Screen Reviews
The Second City Presents: Last Show on Earth

The Second City Presents: Last Show on Earth

Presented on Topic

Today’s The Second City members stand in the shadows of the greats. The original SCTV played the smarter, wittier cousin of Saturday Night Live, and used the premise of a small town independent TV station as its stage. Today’s on-line incarnation turns the concept into a half-hour web cast which seems to be how we all communicate today. Tonight is the dashing Jack McBrayer noodling on the grand Casio pretend piano. He introduces The Last Show on Earth, a collection of unrelated skits and musical numbers with some gems and a few duds. The soul rap number “Live on the Instagram” entertains with its bouncy, knowledgeable lyrics. In “Mastering with the Masters” an elderly Fred Willard shows us the acting coach from hell: he’s snarky, knows it all, and has a very unpleasant bias toward one of his students. Animated commercials push “Dog Food for People”, and a woman stuck in quarantine listens to “Audio Porn.” The segments aren’t bad, but I keep hoping for brilliance, and then some explodes on screen. A high school principal does his morning announcements, only to reveal that a monster lives in the boiler room and kidnapped the janitor. As the principal expounds, he falls in love with the monster, confesses his romance, serenades the monster with “Pachelbel’s Canon in D” and leaves his wife. It’s the type of weird that all great sketch comedy yearns to emulate.

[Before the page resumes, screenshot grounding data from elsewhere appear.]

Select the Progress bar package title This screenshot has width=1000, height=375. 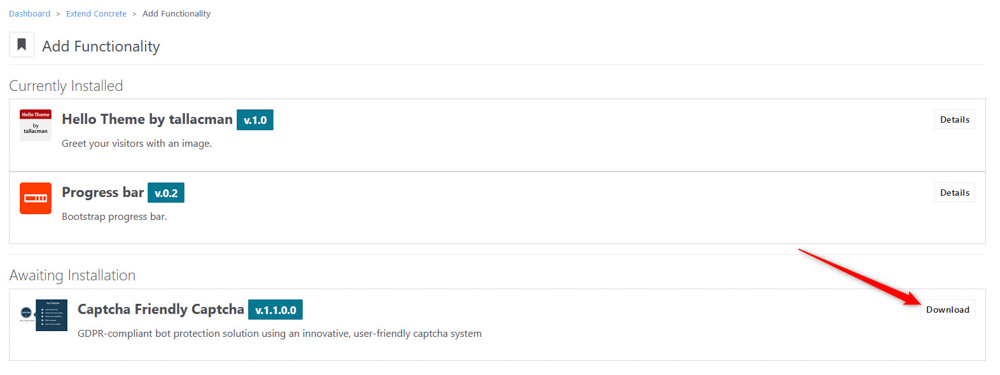103,193
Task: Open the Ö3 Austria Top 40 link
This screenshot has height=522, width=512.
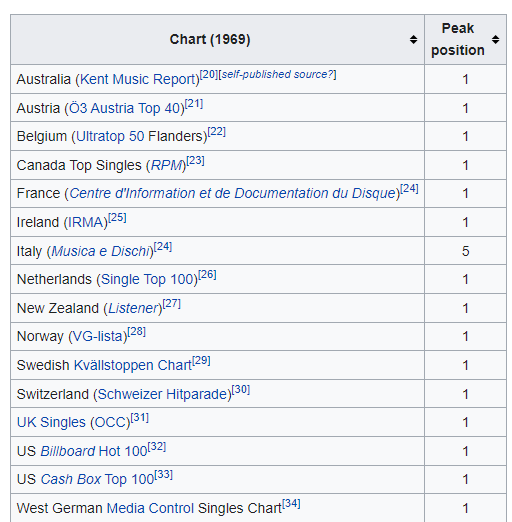Action: click(124, 108)
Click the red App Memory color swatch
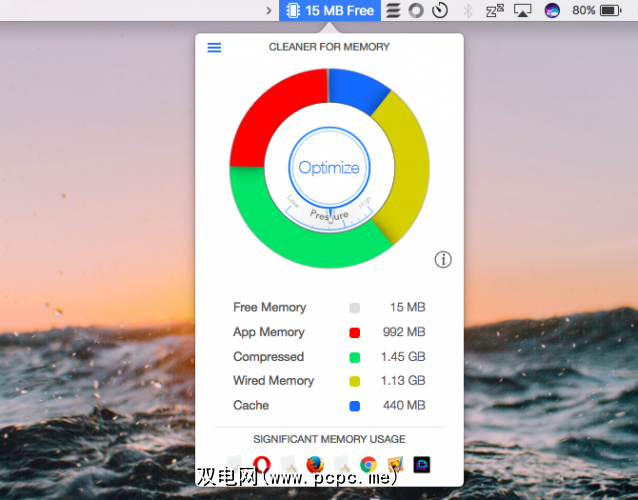This screenshot has height=500, width=638. coord(354,332)
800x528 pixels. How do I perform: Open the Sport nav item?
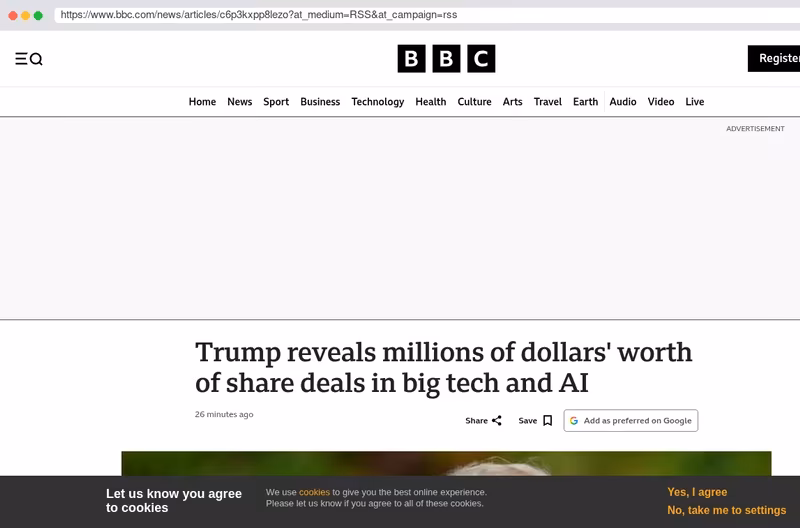(276, 102)
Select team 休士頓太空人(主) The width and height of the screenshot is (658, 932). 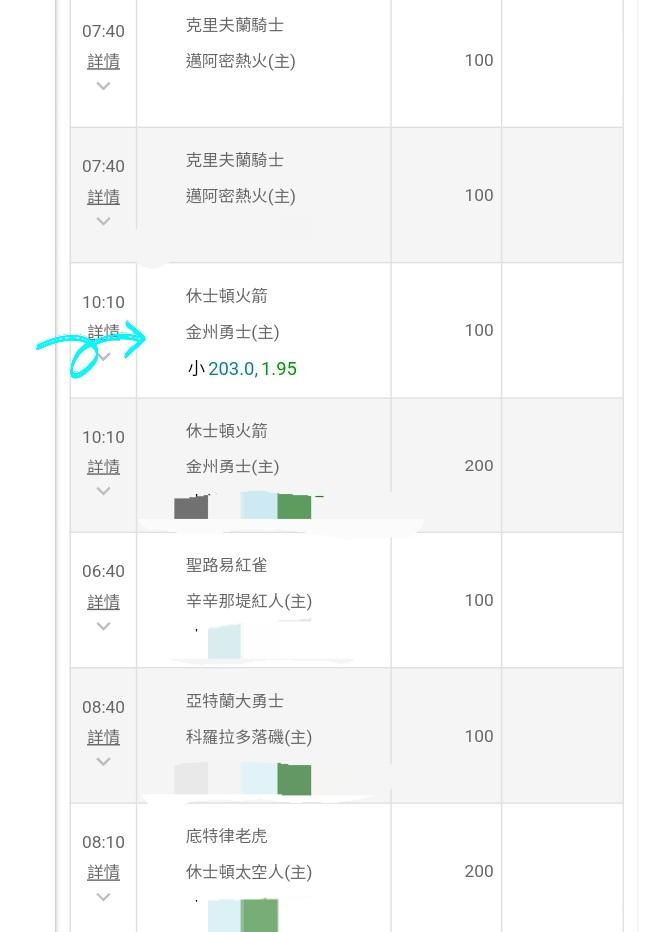click(x=248, y=872)
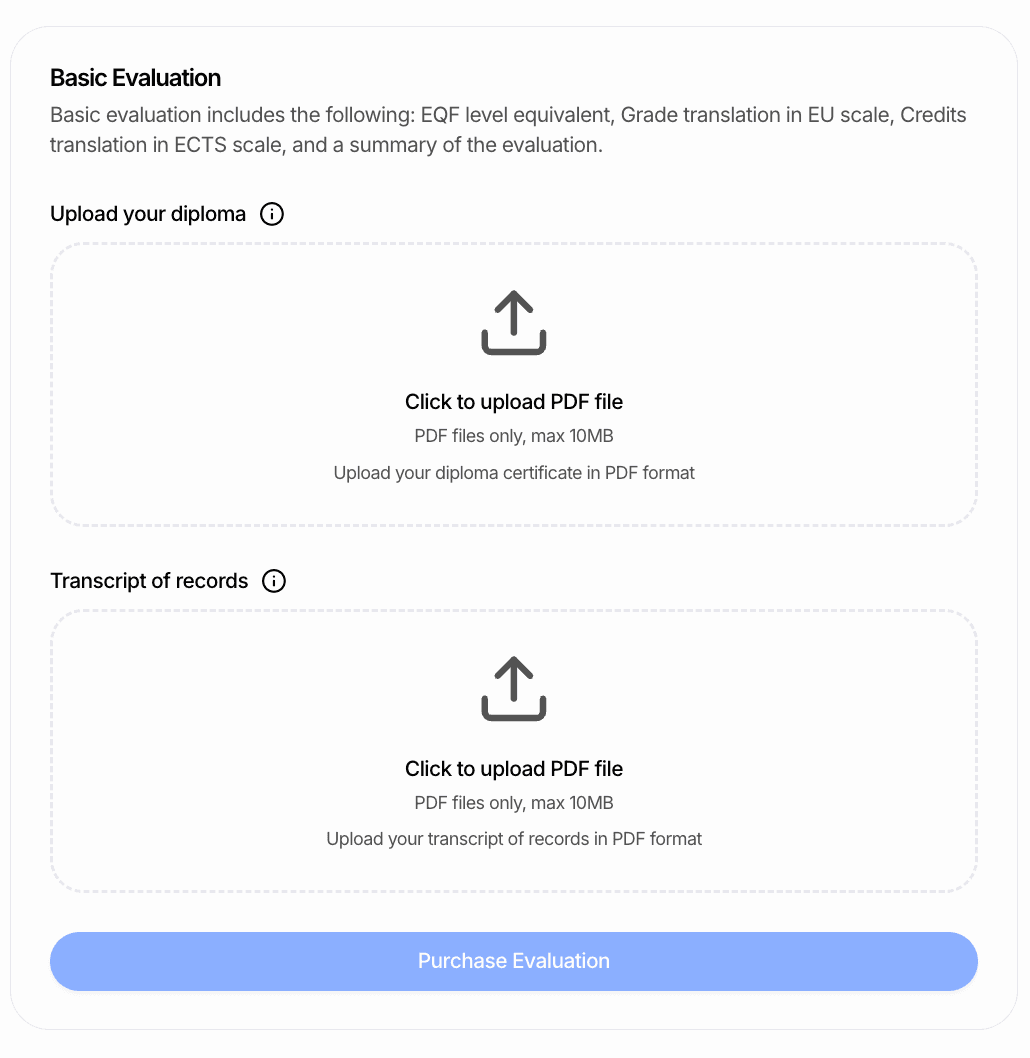Click the upload arrow icon in transcript area
This screenshot has width=1030, height=1058.
tap(513, 688)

The second installment I caught featured Christina Anthony as host and open with a monologue about trying to board the spaceship all the white people on earth used to exit. It’s a solid concept but rough around the edges. “Ode a Quarantine Story” takes a spaghetti western view of a stoner getting Uber Food. This sketch returns us to the ridiculous just as SCTV once delivered. Ms. Anthony returns with an extremely political piece pointed at a prominent “Alleged World Leader,” and finally a bored woman plays with her Roomba like a kitten and argues with her furniture. Overall this show is much funnier, but that’s the thing with improv: you can never predict. This SCTV feels like it’s still finding its footing. Sure, some sketches don’t really hit, but mostly they make you laugh.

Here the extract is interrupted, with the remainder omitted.